#### TÂCHE DEMANDÉE 1:
Recopiez à l'identique le passage du texte sur le jugement des mineurs qui commence par « Après avoir précisé » et se poursuit jusqu'à « les affaires complexes. ».
#### TÂCHE DEMANDÉE 2:
D'après le texte sur le jugement des mineurs, en quoi peut consister la mesure de rappel à la loi prononcée dès la première comparution ? Énumérez toutes les possibilités indiquées.

------ TEXTE FOURNI ------

Après avoir précisé qu'il appartiendrait à ce magistrat de constater l'identité du mineur et de s'assurer qu'il est assisté d'un avocat, le texte proposé envisage deux séries d'hypothèses faisant l'objet de deux paragraphes distincts : les affaires que l'on peut qualifier de simples et les affaires complexes.

1) Les affaires simples (paragraphe I)

Il s'agit des faits pour lesquels aucune investigation supplémentaire n'est nécessaire pour parvenir à la recherche de la vérité.

Le projet de loi prévoit alors que le juge des enfants statuera sur la prévention en chambre du conseil et, s'il y a lieu, sur l'action civile.

S'il estime que l'infraction est établie, le juge des enfants pourra retenir l'une des solutions suivantes : prononcer immédiatement une mesure qui ne saurait aller au-delà du rappel à la loi ou de la médiation-réparation ou bien recourir à la « césure » du procès.

a) Le rappel à la loi dès la première comparution

Si le juge estime que des investigations sont suffisantes sur la personnalité du mineur et entend prononcer un simple rappel à la loi, il peut alors prononcer immédiatement cette mesure, laquelle peut consister :

- en une dispense de peine (article 8-2° de l'ordonnance) ;

- en l'admonestation (article 8-3° de l'ordonnance) ;

- en la remise aux parents, au tuteur ou à une personne digne de confiance (article 8-4° de l'ordonnance) ;

- en une mesure ou une activité d'aide ou de réparation à l'égard de la victime, avec son accord, ou dans l'intérêt de la collectivité.

------ LIGNES DE DONNÉES ------

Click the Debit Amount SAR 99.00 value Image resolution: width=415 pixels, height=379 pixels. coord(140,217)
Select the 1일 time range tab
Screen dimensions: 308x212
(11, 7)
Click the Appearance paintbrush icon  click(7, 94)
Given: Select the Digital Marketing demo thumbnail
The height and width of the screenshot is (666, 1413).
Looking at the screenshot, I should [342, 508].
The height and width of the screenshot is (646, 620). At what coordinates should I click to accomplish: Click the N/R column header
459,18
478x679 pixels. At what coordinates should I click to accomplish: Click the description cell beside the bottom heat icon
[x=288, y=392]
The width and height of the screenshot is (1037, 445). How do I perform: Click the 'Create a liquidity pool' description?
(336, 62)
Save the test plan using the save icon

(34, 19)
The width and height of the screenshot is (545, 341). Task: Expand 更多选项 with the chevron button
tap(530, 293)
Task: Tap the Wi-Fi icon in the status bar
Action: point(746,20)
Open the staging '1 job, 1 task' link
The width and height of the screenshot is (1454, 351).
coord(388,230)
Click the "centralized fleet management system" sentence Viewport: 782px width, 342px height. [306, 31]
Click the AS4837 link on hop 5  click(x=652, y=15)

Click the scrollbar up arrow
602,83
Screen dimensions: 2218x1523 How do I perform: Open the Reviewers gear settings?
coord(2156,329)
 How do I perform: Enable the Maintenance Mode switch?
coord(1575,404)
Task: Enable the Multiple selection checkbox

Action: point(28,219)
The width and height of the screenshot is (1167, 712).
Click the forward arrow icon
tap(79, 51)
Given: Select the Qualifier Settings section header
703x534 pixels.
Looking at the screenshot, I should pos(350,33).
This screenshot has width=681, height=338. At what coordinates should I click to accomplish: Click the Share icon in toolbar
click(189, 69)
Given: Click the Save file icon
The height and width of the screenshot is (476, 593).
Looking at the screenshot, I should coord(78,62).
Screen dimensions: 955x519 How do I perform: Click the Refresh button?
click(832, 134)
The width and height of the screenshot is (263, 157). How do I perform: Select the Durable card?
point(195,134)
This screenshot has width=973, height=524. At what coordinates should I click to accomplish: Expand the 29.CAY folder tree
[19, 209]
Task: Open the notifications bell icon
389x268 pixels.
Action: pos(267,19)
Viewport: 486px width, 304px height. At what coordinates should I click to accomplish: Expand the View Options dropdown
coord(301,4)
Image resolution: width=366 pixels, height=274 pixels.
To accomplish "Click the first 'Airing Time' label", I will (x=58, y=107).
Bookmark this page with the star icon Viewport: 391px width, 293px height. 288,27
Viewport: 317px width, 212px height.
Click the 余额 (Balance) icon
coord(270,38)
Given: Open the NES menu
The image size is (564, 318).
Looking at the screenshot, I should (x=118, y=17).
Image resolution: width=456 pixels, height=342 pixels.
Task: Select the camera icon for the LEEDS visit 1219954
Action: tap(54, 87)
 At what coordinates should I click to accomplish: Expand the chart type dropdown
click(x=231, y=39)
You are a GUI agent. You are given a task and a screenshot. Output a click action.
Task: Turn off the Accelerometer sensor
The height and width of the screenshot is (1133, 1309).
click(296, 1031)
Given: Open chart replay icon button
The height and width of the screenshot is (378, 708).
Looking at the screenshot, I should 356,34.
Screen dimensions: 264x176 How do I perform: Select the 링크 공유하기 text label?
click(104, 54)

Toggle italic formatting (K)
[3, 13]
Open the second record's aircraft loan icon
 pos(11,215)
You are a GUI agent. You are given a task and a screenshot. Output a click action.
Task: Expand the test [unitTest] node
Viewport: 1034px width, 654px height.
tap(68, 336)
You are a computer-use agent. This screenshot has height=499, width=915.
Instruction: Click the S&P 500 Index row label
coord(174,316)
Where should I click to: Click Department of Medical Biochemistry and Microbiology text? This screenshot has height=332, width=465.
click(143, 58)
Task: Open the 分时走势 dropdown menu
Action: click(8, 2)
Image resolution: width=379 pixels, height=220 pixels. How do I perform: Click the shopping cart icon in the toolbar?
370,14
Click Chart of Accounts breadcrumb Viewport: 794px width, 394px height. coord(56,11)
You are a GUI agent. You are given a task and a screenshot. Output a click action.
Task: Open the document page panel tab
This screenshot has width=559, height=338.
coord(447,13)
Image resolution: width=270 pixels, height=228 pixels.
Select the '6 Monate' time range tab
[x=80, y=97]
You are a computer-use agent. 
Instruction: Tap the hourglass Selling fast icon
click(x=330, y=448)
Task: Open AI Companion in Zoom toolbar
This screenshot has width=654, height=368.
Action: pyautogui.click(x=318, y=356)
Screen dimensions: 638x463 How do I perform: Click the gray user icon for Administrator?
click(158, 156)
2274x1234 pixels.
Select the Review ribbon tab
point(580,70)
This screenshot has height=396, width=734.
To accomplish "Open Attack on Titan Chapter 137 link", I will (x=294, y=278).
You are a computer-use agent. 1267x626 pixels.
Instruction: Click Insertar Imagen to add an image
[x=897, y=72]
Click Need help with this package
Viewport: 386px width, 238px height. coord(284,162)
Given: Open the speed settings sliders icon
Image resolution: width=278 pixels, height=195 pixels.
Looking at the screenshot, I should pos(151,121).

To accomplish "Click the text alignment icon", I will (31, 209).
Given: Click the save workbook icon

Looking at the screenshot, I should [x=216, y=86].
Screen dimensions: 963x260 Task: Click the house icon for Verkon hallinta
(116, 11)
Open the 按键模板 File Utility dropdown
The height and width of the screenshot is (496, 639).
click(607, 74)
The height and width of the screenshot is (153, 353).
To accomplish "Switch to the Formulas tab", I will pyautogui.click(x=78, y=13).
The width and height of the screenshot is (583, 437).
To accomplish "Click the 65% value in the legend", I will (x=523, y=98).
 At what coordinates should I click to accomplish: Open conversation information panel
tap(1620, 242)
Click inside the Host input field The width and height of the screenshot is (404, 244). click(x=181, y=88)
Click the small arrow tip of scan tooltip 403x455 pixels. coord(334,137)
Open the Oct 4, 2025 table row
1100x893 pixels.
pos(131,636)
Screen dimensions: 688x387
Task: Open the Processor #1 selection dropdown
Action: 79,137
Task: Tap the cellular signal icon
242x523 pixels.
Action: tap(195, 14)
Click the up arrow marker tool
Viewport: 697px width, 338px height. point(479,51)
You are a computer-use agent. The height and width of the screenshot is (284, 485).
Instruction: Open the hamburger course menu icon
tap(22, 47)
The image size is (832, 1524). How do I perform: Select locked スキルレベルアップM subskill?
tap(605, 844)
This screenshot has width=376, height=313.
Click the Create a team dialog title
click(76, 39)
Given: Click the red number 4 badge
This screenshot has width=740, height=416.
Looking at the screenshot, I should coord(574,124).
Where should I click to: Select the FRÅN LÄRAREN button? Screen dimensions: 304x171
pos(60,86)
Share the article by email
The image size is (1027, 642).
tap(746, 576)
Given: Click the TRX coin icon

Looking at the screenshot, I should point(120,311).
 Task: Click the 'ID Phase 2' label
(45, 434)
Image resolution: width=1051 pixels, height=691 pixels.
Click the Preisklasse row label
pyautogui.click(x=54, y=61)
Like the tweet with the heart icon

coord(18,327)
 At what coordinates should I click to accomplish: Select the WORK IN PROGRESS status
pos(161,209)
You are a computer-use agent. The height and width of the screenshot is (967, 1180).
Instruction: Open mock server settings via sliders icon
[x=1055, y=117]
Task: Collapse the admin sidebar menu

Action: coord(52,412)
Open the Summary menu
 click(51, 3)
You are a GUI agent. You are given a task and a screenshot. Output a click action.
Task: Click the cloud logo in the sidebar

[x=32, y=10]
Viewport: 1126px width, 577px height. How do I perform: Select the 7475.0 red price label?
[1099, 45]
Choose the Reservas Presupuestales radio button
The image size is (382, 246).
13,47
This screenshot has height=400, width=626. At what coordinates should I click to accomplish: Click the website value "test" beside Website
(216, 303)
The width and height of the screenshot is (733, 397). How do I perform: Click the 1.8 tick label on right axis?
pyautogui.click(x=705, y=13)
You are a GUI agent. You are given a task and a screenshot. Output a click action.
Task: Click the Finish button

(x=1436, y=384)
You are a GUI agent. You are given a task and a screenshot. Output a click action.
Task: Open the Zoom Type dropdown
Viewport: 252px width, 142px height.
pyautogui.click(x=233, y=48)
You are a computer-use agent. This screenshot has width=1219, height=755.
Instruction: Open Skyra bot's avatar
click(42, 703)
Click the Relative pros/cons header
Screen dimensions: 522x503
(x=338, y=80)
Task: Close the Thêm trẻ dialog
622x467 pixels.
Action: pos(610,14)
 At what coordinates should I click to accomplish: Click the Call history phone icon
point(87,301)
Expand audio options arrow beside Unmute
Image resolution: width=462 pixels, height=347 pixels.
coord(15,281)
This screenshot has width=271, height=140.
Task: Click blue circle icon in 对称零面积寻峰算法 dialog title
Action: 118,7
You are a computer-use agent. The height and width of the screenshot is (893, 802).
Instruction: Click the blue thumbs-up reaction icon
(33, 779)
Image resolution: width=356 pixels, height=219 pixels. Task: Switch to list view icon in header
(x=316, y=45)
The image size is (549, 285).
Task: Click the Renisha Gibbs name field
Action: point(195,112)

------

#### RÉPONSE FINALE 1:
Après avoir précisé qu'il appartiendrait à ce magistrat de constater l'identité du mineur et de s'assurer qu'il est assisté d'un avocat, le texte proposé envisage deux séries d'hypothèses faisant l'objet de deux paragraphes distincts : les affaires que l'on peut qualifier de simples et les affaires complexes.

#### RÉPONSE FINALE 2:
- Une dispense de peine (article 8-2° de l'ordonnance)
- L'admonestation (article 8-3° de l'ordonnance)
- La remise aux parents, au tuteur ou à une personne digne de confiance (article 8-4° de l'ordonnance)
- Une mesure ou une activité d'aide ou de réparation à l'égard de la victime, avec son accord, ou dans l'intérêt de la collectivité